Solfrini, il «Doctor J» del basket italiano
Aveva 60 anni. Argento ai Giochi di Mosca nell’80, vinse tutto con il Banco Roma
Il basket italiano si è fermato ieri per un minuto sui campi di serie A per onorare il ricordo di Marco Solfrini, gigante buono scomparso sabato scorso all’improvviso a 60 anni, stroncato da un infarto mentre si trovava alla fiera di Parma.

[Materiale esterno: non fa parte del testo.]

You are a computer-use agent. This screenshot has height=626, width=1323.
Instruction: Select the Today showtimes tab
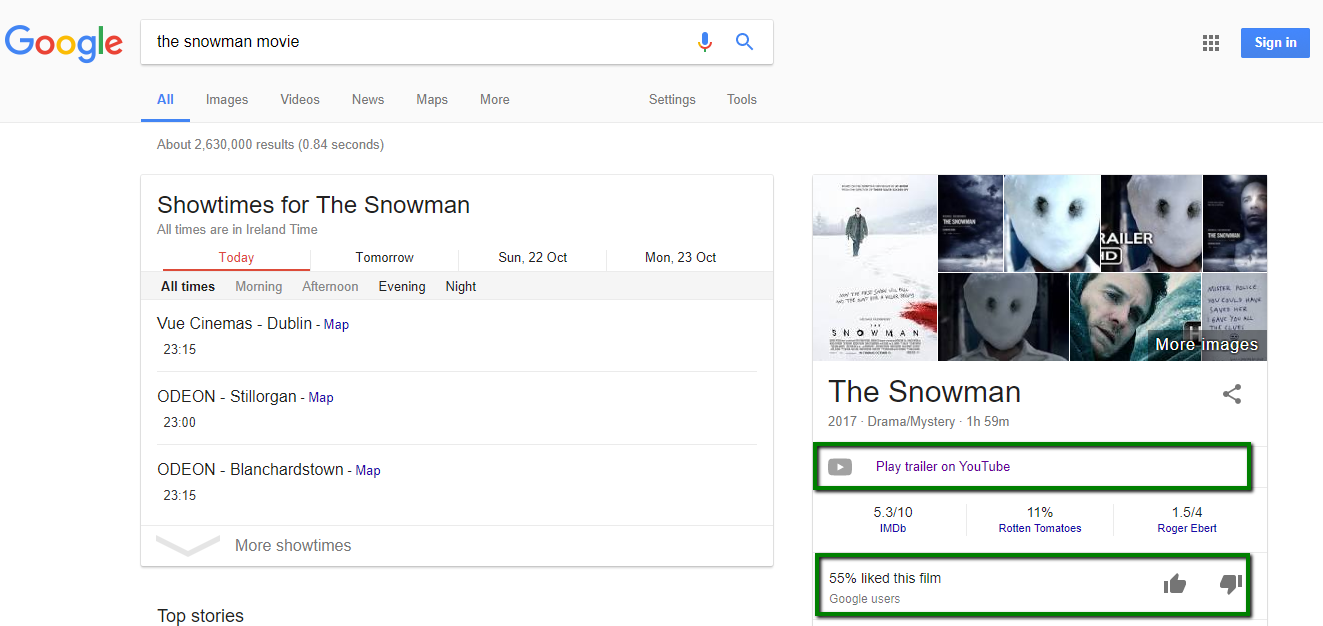pos(235,257)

Bresciano, medaglia d’argento con la Nazionale ai Giochi olimpici di Mosca nel 1980, è stata una delle colonne dell’epopea del Banco Roma con cui vinse scudetto (1983), Coppa Campioni, Coppa Intercontinentale (1984) e Coppa Korac (1986).
La notizia ha sconvolto l’ambiente cestistico romano, la Virtus con una nota si è voluta unire al dolore della famiglia e dell’intero movimento italiano: «La Virtus Roma accoglie con immenso dolore la notizia della scomparsa di Marco Solfrini, colonna della Virtus campione d’Italia e d’Europa, e si unisce al profondo cordoglio dei familiari partecipando a questo momento di grande dolore». Unanime il sentimento di sgomento che ha attraversato l’Italia del canestro, con in testa la Leonessa Brescia, la società in cui Solfrini era diventato professionista e che nel 2011 aveva riabbracciato nel ruolo di team manager. Ribattezzato il «Doctor J» italiano (dal soprannome dell’americano Julius Erving, uno dei più grandi cestisti di ogni tempo), aveva braccia infinite e un innato senso del gioco, anticipando i tempi per impersonare il giocatore moderno che univa alla stazza fisica un’incredibile mobilità che si trasformava spesso in capacità realizzativa. Con Solfrini se ne va un pezzo di storia del basket romano, protagonista di quella fantastica avventura mai ripetuta da una squadra della Capitale, come sottolinea nel suo commosso ricordo Valerio Bianchini, il condottiero di quel gruppo.
«Come giocatore qualsiasi allenatore avrebbe voluto averlo nella sua squadra. L’amato Tiramolla, era un giocatore di rara intelligenza che in campo o in panchina vedeva quello che io non riuscivo a vedere. Ma era anche il compagno nel viaggio della vita col quale potevi confidarti e parlare di cose che erano lontanissime dal nostro mestiere di sportivi. Era un fiore di rara bellezza spuntato tra le asperità del mondo dello sport».